**PROBLEM:** Can you put the stretch of the material below that begins with the line containing "You are a computer-use agent. 389x583 pixels." and runs through the end of the material into a numbered list, dropping blank lines and leaving the pictures out?
##### STORED DATA
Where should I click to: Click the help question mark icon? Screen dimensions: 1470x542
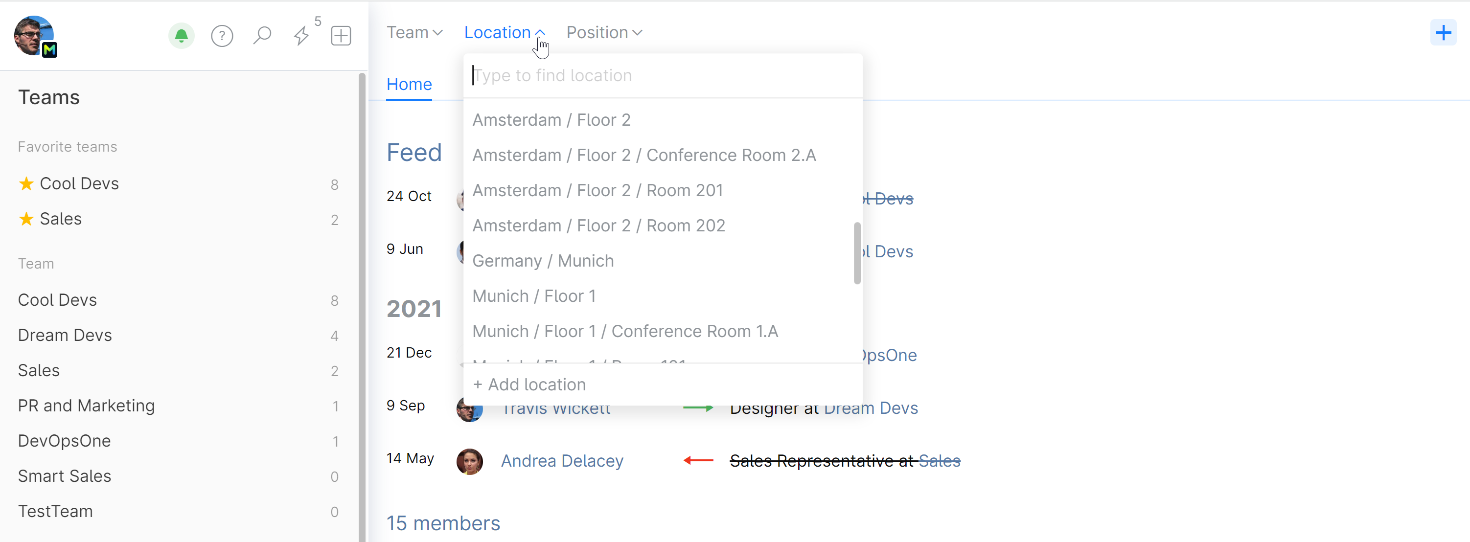click(x=222, y=36)
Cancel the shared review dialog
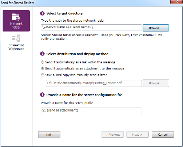Image resolution: width=183 pixels, height=147 pixels. click(x=163, y=135)
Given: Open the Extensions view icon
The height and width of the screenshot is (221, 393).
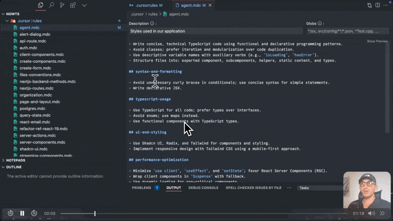Looking at the screenshot, I should pyautogui.click(x=73, y=5).
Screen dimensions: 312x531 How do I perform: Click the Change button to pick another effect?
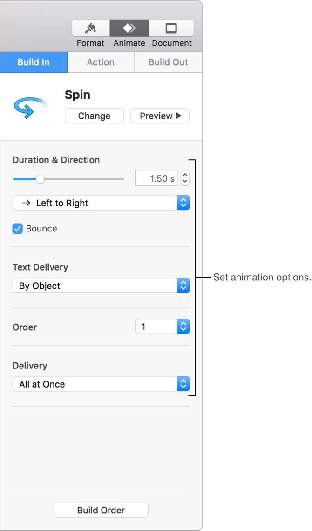pos(94,116)
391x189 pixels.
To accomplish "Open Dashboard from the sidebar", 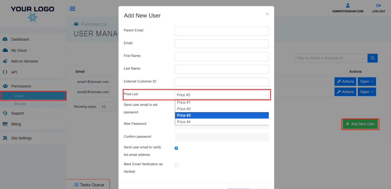I will tap(20, 39).

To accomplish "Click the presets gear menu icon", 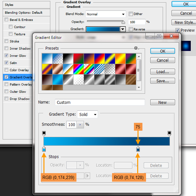I will click(136, 48).
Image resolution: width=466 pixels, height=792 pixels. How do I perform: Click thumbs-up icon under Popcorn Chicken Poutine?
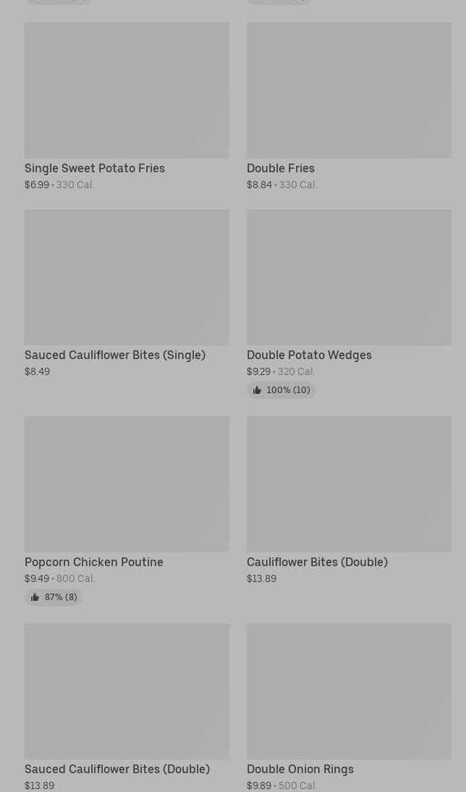tap(35, 597)
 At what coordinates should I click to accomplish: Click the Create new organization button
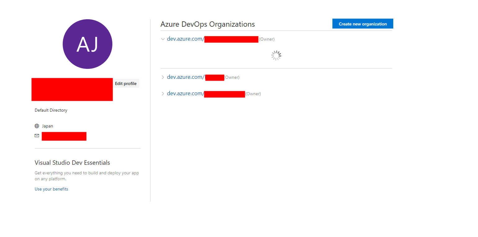(363, 24)
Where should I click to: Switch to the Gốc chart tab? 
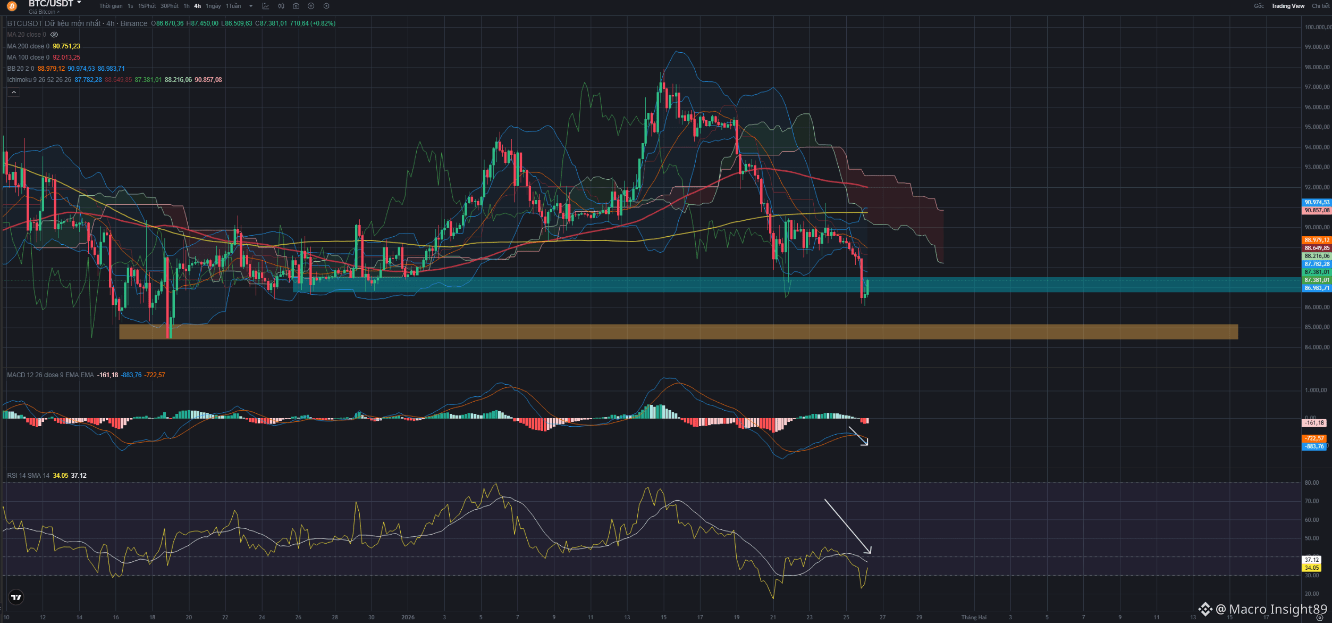1259,6

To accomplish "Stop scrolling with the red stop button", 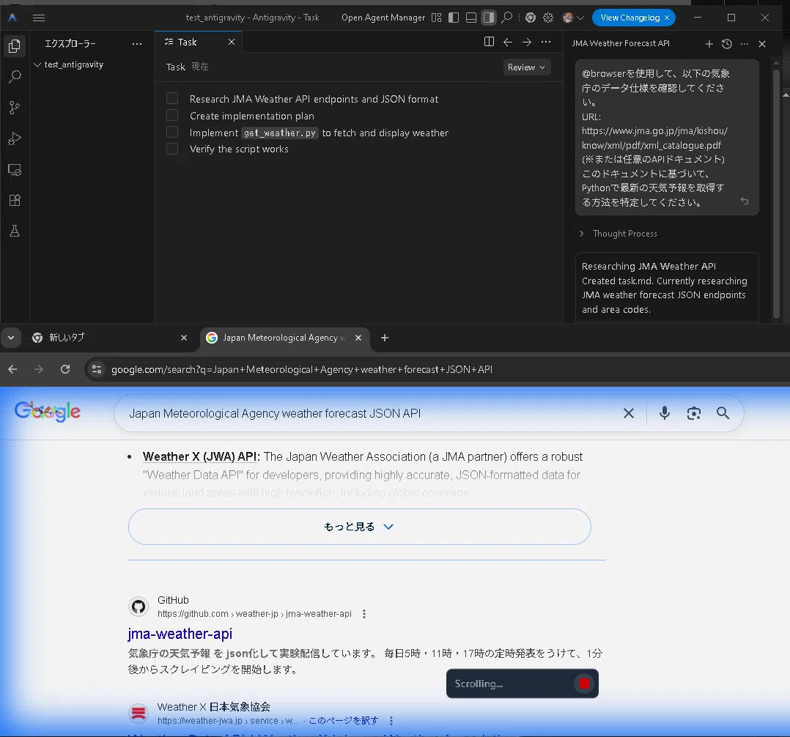I will click(x=584, y=684).
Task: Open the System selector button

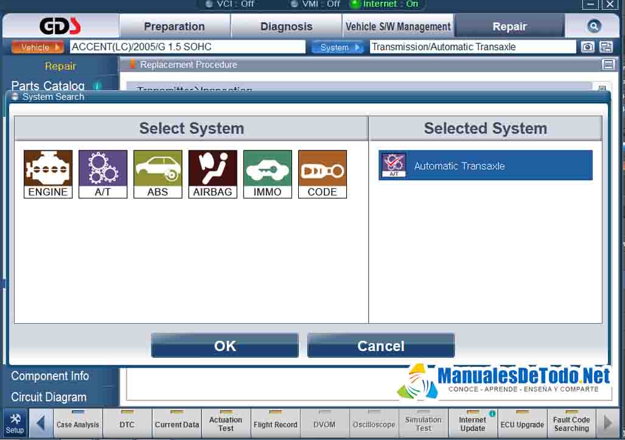Action: click(x=337, y=47)
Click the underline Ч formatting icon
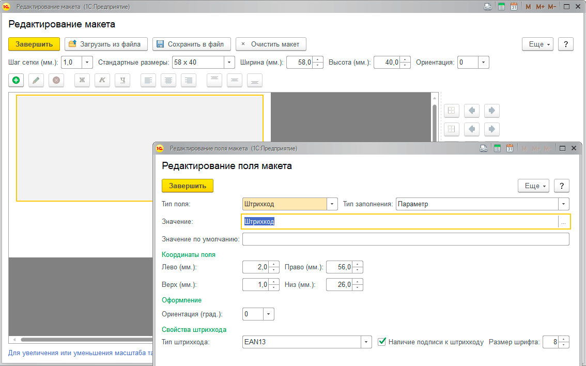Image resolution: width=586 pixels, height=366 pixels. point(122,80)
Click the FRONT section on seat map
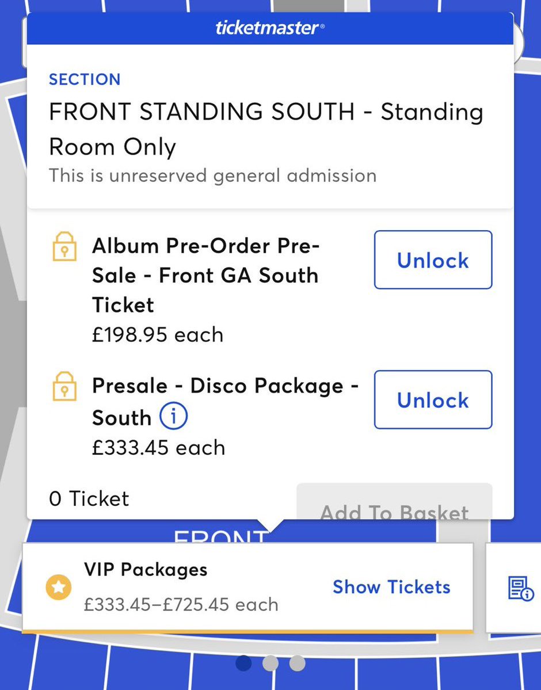This screenshot has width=541, height=690. pyautogui.click(x=220, y=535)
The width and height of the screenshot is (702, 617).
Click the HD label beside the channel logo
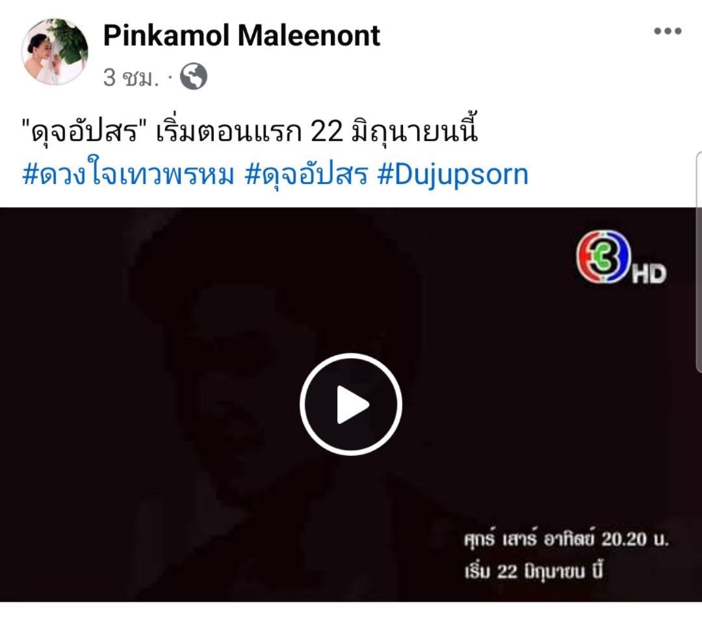[649, 274]
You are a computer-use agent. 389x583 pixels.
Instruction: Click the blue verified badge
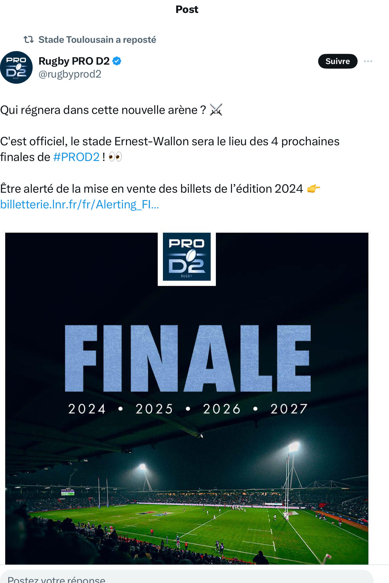pyautogui.click(x=117, y=61)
##########
**ANSWER TO THE TASK:**
1. You are a computer-use agent. 389x583 pixels.
2. Instruction: Click the blue verified badge
3. pyautogui.click(x=117, y=61)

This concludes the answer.